Она ничего не сказала, а только продолжала смотреть на меня.
«Я обязательно приеду за вами, — тут же добавил я, беря ее руку и так же, как это только что сделал капитан Филев, слегка пожимая ее. — До свиданья, поправляйтесь скорее».
Спустя час мы уже проезжали последние улицы Калинковичей, сквозь стекло машины я смотрел на серые деревянные избы, на тесовые и соломенные крыши, покрытые ледком и снегом, и думал о Ксене; мне было жаль ее, я чувствовал себя виноватым перед ней, мне хотелось вернуться и крикнуть: «Простите! Извините!» — и сказать эти слова Марии Семеновне, которая, так и оставив дом с подпиравшею дверь доскою, вместе с Трифонычем и старшиною поехала сопровождать дочь до санчасти.
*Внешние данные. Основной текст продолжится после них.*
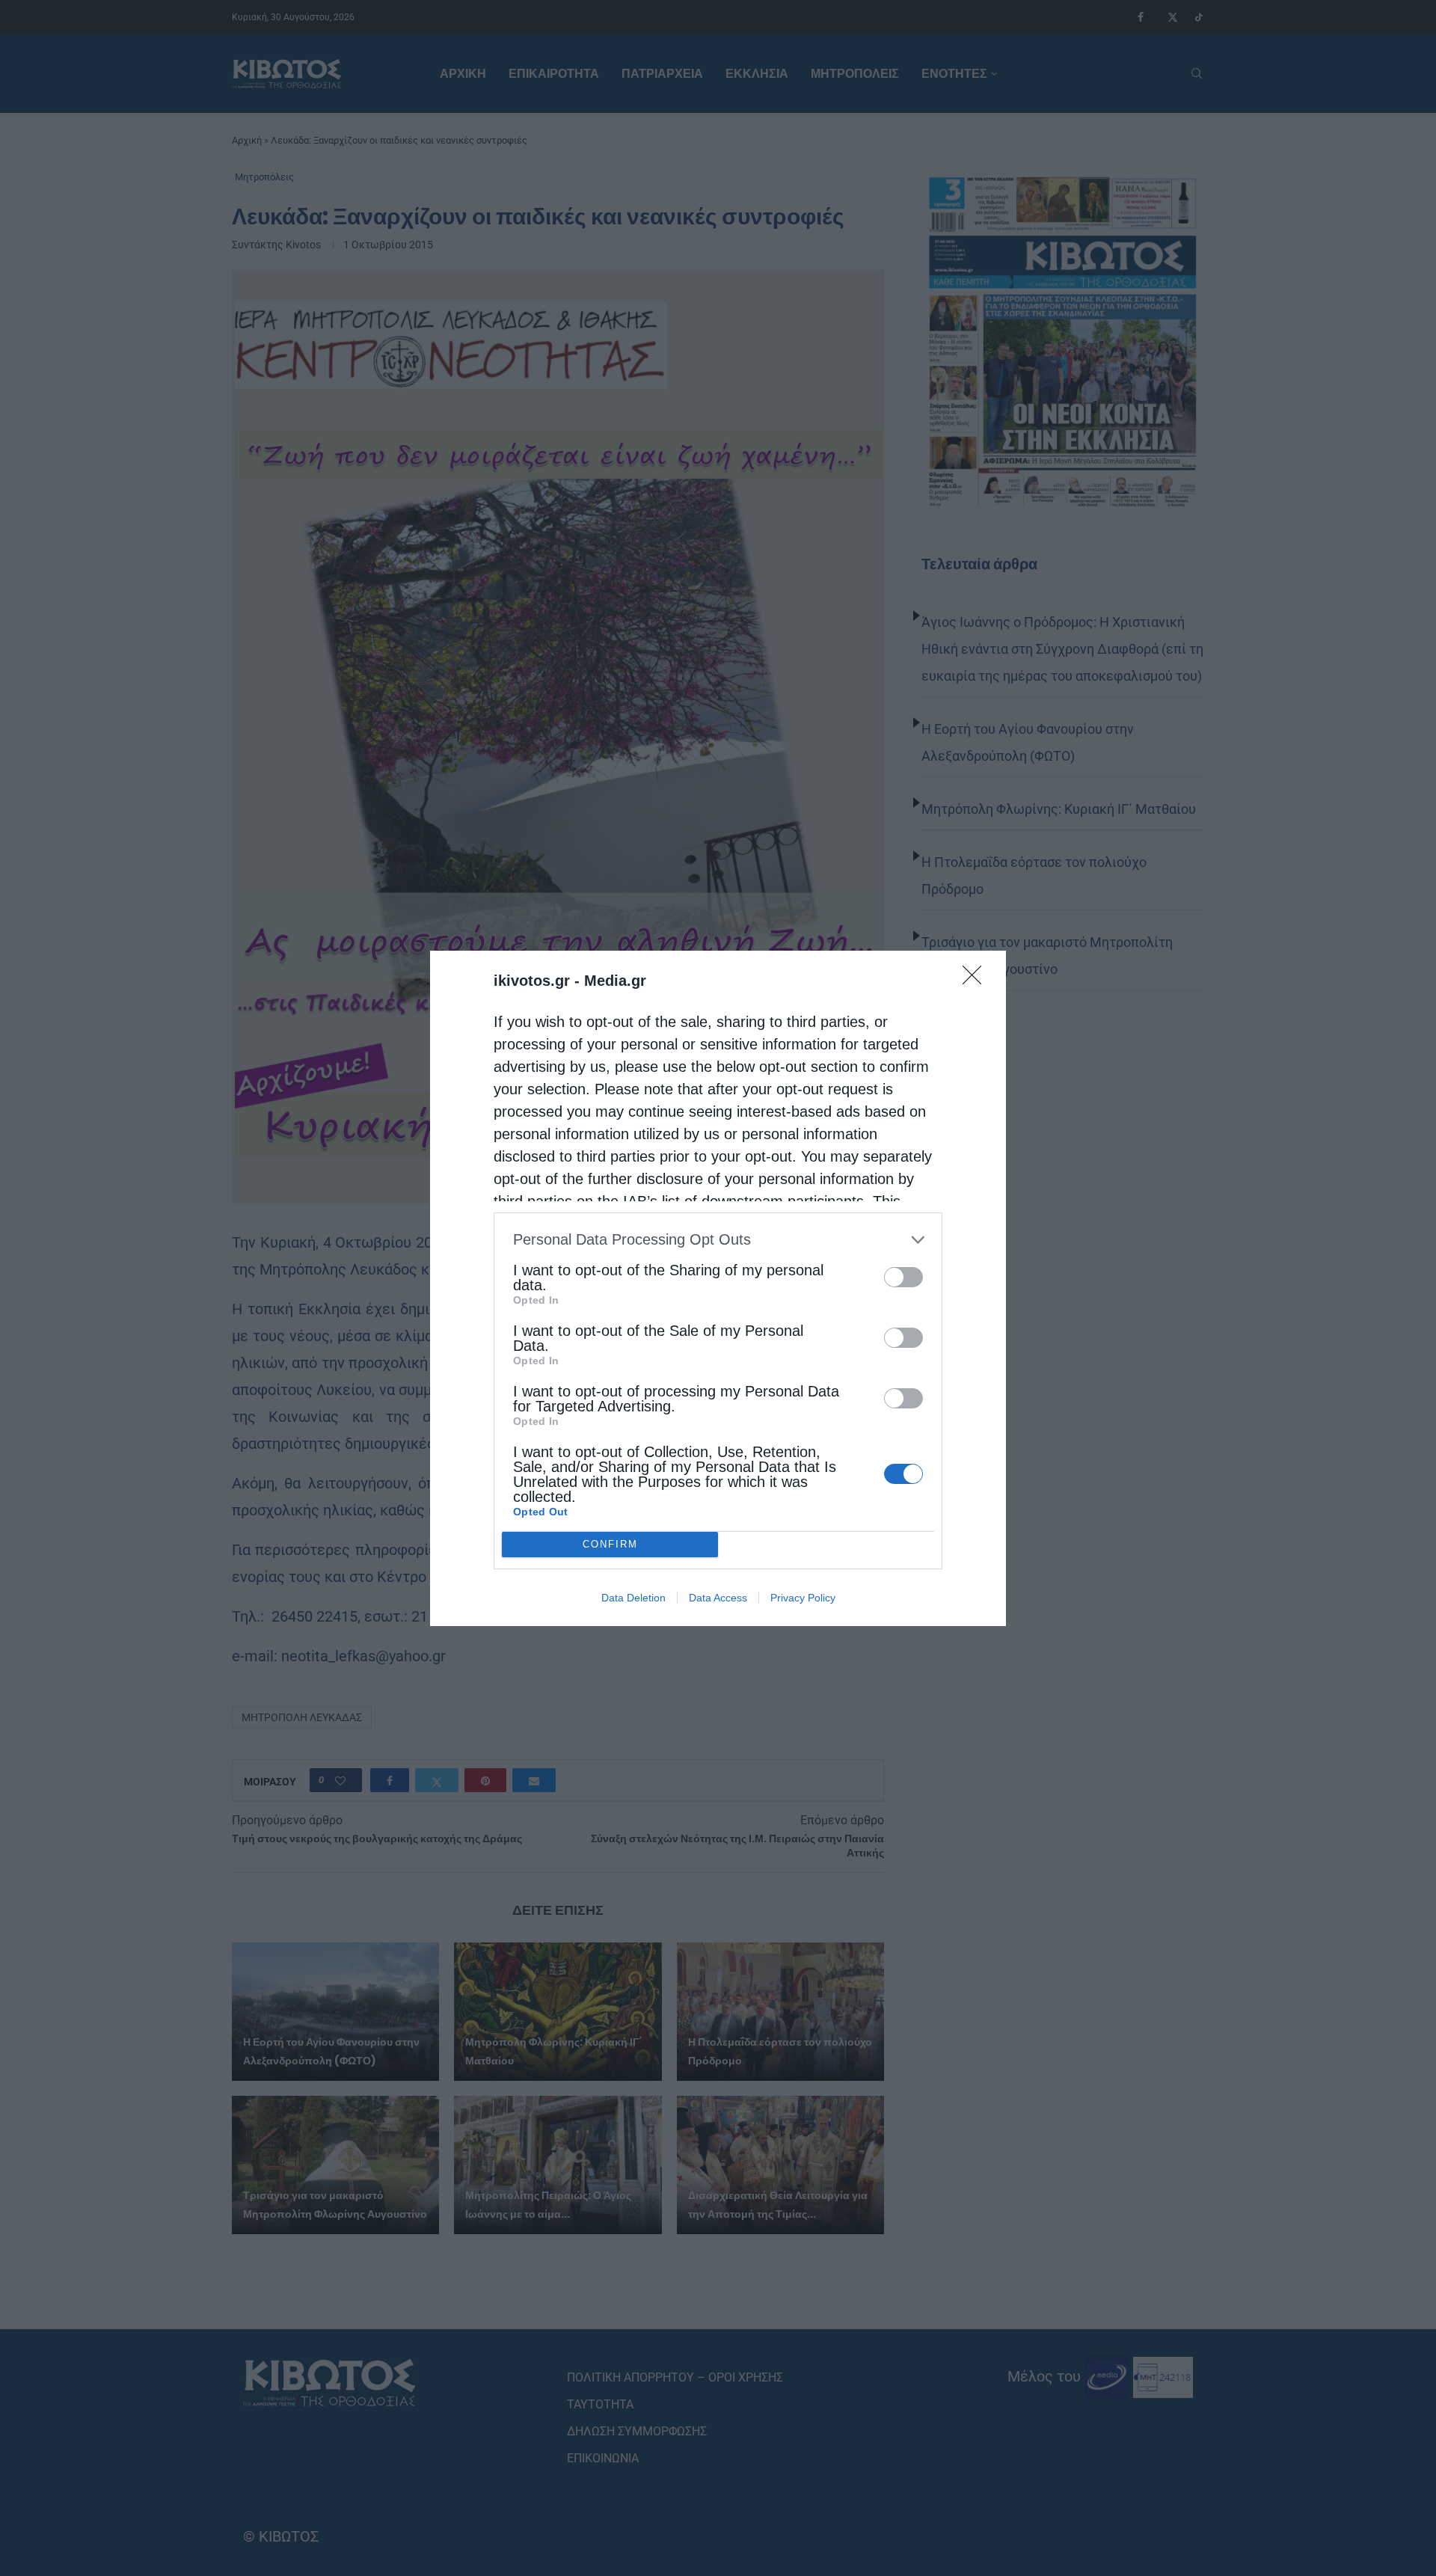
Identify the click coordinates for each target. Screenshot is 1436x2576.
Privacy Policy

Я видел перед собою лицо Марии Семеновны — недавнее, бледное как снег, когда она опустилась на колени перед дочерью; и видел лицо Ксени — то розовым, разгоряченным, красивым, с косыми вокруг шеи и по груди, какой она сидела вечером возле меня, то как будто угасшим, спокойным, как в минуту, когда прощались, и все то, что должно было твориться в ее душе, я чувствовал в себе, понимая ее желание (ведь еще совсем недавно, всего лишь год с небольшим тому назад, сам я забрасывал военкомат заявлениями, прося досрочно призвать в армию — я еще расскажу об этом, — забирался в проходившие через Читу воинские эшелоны, стремясь попасть на фронт, и вырывался и дрался, когда снимали с платформы или выводили из вагона), и оттого еще больше жалел ее. Мне кажется, всем на батарее было как-то не по себе, грустно от этого случая, но никто не осуждал Ксеню; лишь когда старшина Шебанов, оставив ее в санчасти, догнал колонну, комбат, спросив его: «Ну как, все в порядке?» — и услышав ответ: «Все в порядке, товарищ капитан», — сказал: «Дите, девчонка, вообразила!» — но ни Шебанов, ни я ничего не ответили на это комбату.